Last updated on
In a recent LinkedIn post, Gary Illyes, a Google Analyst, reinforced timeless advice for website owners: Utilize the robots.txt file to block web crawlers from accessing URLs that trigger actions such as adding items to carts or wishlists.
Illyes emphasized the frequent issue of excessive crawler traffic overwhelming servers, often originating from search engine bots indexing URLs meant for user interactions.
He stated:
“Upon examining the content we crawl from the sites in question, it’s all too common to find action URLs like ‘add to cart’ and ‘add to wishlist.’ These hold no value for crawlers and are likely not intended for indexing.”

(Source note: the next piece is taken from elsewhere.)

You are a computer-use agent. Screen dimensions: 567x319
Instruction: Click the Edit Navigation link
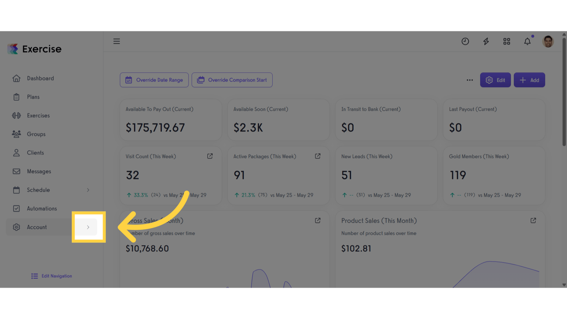coord(52,276)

To mitigate this unnecessary server strain, Illyes recommended restricting access in the robots.txt file for URLs containing parameters like “?add_to_cart” or “?add_to_wishlist.”
Illustrating with an example, he proposed:
“If your URLs resemble:
https://example.com/product/scented-candle-v1?add_to_cart
and
https://example.com/product/scented-candle-v1?add_to_wishlist
It’s advisable to include a disallow rule for them in your robots.txt file.”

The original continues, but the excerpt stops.